■ DIRECTIONS ■
Of all the lines below, output only those starting at the one with "Task: Click the 再买一单 button" and ending at the one with "Task: Click the cyan", both ends included, exactly as written.
:: DATA UNDER STUDY ::
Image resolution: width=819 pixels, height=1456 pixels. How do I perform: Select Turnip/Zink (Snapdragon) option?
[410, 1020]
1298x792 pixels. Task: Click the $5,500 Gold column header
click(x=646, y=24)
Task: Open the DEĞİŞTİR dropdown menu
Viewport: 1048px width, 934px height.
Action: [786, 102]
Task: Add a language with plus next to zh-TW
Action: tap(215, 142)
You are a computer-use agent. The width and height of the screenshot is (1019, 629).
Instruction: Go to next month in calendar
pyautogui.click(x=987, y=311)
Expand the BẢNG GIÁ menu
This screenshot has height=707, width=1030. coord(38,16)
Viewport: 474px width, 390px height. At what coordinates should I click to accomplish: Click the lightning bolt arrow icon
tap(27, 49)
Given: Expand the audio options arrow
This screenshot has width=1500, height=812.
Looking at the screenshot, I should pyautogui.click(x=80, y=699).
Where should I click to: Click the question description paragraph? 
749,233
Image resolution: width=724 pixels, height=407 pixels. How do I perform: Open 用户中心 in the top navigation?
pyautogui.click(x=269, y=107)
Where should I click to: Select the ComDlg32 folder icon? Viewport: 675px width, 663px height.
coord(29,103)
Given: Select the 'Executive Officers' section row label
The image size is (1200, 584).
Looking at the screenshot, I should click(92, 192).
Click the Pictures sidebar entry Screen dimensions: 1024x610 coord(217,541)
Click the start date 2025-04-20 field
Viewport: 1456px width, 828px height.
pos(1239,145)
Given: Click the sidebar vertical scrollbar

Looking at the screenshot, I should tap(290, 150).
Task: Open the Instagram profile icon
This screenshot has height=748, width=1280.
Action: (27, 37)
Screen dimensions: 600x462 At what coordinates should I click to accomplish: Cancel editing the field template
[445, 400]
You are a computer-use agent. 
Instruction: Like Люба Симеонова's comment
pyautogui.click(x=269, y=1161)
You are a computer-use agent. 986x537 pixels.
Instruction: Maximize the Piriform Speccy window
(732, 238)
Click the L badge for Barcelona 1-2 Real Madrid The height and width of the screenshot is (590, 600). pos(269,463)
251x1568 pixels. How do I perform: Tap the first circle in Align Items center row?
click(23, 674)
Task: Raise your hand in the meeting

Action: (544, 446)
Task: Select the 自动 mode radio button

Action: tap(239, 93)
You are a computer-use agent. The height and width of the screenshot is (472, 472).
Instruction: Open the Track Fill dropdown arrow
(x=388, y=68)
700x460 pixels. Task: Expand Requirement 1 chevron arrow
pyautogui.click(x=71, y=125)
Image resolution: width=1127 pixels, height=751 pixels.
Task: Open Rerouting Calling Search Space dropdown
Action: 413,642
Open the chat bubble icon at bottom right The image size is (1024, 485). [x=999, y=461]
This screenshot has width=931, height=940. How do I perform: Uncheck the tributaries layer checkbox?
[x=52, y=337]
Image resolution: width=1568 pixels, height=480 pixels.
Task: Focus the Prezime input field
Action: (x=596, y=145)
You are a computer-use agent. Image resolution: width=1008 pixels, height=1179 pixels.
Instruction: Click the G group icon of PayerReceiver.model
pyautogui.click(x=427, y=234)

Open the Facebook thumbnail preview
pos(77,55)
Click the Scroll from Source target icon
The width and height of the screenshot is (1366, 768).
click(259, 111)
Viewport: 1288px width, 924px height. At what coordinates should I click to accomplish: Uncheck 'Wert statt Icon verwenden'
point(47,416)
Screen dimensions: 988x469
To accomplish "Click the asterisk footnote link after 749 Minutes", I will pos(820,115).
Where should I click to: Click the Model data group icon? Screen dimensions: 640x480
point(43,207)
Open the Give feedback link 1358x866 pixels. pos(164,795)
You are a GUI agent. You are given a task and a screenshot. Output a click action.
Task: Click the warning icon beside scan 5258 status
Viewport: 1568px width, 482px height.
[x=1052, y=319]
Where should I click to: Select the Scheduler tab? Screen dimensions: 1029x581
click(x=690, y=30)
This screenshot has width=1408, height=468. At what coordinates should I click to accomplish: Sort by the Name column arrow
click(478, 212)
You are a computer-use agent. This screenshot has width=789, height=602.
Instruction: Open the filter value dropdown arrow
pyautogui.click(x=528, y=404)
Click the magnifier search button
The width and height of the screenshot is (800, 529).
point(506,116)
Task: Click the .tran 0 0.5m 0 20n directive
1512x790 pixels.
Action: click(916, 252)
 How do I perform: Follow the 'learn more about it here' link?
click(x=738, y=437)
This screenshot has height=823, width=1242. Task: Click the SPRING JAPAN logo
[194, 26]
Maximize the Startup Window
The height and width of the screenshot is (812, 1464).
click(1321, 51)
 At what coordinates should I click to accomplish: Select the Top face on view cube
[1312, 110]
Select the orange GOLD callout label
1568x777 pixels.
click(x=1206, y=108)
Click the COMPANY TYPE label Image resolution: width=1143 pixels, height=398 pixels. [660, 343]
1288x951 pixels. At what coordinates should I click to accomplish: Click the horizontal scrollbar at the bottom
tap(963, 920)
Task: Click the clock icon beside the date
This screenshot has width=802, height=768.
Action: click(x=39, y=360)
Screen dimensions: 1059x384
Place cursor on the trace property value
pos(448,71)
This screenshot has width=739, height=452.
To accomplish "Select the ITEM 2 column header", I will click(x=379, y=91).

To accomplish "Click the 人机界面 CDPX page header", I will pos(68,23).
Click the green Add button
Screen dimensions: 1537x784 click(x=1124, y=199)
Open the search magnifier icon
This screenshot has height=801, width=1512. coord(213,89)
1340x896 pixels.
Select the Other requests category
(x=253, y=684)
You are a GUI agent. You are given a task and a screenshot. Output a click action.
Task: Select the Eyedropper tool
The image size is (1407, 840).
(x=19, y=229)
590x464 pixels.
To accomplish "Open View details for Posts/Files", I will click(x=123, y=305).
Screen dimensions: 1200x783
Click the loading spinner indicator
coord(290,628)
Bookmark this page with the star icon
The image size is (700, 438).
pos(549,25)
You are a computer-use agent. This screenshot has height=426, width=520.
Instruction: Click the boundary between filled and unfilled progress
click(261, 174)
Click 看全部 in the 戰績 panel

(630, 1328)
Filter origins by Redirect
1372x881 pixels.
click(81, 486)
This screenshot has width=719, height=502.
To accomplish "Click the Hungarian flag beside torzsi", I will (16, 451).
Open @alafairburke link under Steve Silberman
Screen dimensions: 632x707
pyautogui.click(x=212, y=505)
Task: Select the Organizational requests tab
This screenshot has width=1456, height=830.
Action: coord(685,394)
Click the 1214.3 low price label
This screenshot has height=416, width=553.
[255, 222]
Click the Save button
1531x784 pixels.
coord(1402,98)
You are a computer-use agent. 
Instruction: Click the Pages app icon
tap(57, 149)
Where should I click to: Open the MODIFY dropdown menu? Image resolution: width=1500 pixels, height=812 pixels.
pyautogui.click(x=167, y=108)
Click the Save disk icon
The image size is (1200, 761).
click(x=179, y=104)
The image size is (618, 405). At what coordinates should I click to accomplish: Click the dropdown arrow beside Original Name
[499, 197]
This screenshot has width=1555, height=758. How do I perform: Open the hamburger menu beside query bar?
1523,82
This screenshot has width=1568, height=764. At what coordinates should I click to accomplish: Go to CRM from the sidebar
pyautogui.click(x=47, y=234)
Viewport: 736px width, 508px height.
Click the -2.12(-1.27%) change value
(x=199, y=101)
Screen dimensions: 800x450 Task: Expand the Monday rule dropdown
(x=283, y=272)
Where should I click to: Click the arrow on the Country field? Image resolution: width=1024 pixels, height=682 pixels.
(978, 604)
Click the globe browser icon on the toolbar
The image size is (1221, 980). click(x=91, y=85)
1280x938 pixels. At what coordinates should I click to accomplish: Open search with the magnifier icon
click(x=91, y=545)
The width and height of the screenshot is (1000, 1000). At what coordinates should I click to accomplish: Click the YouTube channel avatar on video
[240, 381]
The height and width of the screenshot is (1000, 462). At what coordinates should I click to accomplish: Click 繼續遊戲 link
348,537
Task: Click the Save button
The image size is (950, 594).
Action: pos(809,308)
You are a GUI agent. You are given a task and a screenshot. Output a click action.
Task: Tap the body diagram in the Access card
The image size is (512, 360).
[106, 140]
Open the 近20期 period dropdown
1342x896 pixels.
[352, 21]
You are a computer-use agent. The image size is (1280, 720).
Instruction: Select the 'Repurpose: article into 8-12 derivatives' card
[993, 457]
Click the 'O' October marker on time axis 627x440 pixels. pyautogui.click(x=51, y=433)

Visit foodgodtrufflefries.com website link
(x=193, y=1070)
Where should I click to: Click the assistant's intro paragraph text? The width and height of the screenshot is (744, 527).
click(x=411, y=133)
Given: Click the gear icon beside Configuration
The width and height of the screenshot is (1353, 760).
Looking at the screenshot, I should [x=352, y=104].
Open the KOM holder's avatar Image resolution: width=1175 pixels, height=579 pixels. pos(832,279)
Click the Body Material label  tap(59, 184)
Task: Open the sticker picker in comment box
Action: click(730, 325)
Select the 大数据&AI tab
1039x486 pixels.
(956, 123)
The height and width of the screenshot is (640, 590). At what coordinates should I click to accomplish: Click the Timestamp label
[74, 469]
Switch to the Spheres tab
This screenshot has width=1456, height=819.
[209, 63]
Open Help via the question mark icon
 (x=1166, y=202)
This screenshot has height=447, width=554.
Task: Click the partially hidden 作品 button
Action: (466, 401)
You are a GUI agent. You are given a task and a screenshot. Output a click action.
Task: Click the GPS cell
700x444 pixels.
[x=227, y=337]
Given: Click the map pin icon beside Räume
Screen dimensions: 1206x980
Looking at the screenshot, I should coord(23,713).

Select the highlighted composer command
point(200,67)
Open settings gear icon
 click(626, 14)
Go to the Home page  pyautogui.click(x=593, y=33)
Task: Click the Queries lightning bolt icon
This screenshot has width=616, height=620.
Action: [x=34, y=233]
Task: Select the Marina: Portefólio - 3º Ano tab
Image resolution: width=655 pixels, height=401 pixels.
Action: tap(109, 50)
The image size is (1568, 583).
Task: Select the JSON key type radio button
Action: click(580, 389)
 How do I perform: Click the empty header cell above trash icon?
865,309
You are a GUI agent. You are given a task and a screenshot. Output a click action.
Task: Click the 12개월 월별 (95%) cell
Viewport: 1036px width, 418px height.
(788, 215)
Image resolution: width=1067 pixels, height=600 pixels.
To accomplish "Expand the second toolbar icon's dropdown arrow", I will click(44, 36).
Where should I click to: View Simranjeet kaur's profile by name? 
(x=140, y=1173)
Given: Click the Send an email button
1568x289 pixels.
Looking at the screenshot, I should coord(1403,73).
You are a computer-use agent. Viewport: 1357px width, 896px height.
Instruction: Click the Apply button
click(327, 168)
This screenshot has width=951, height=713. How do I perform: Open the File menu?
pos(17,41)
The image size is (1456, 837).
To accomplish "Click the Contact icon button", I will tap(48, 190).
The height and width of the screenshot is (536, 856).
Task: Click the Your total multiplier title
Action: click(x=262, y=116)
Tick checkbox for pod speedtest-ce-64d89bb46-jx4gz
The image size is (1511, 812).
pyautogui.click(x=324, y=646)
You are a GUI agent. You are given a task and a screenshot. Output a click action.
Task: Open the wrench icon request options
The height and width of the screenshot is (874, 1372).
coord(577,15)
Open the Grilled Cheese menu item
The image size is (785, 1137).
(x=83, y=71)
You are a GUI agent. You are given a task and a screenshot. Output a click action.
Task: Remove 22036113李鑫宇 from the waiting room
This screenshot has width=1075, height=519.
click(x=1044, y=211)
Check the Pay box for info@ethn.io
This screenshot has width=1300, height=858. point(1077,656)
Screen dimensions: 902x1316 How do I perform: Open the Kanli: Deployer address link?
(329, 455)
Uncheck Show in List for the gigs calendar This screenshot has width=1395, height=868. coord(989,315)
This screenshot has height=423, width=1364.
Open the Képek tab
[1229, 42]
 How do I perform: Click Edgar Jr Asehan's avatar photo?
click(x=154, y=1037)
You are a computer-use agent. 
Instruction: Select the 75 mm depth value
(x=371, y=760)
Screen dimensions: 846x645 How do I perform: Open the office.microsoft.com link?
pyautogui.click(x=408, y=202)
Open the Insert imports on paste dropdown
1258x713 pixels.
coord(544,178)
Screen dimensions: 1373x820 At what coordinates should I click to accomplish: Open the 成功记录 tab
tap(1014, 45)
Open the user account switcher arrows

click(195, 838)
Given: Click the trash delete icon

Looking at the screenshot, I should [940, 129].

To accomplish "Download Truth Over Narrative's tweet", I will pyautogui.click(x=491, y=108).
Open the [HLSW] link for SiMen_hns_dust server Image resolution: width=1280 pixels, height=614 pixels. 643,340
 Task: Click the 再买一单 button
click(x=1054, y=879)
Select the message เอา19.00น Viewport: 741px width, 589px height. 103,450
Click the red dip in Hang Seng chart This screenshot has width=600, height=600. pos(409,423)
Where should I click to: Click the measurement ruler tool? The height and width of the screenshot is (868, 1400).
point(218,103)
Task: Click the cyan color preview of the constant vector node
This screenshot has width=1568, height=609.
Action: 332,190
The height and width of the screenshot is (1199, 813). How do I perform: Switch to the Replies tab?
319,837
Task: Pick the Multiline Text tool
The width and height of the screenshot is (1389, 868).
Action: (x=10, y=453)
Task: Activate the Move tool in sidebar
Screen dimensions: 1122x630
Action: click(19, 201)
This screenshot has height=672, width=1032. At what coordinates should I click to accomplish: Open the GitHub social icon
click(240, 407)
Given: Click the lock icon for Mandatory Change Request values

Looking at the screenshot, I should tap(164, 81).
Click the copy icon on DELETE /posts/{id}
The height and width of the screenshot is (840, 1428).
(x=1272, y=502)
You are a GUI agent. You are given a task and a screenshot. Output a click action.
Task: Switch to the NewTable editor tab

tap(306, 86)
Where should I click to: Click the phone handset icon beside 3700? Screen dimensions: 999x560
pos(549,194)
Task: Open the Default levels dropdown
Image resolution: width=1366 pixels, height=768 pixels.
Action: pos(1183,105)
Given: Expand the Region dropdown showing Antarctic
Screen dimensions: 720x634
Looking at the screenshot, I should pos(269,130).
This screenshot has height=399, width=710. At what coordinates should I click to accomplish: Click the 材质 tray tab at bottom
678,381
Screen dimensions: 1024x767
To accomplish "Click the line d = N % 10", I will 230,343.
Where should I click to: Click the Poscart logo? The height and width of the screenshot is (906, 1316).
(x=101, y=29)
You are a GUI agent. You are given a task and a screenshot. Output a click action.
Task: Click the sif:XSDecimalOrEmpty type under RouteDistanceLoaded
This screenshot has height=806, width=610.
:::
■ ANSWER TO THE EXERCISE ■
 Task: Click the 再买一单 button
click(x=1054, y=879)
Select the message เอา19.00น Viewport: 741px width, 589px height. 103,450
Click the red dip in Hang Seng chart This screenshot has width=600, height=600. pos(409,423)
Where should I click to: Click the measurement ruler tool? The height and width of the screenshot is (868, 1400).
point(218,103)
Task: Click the cyan color preview of the constant vector node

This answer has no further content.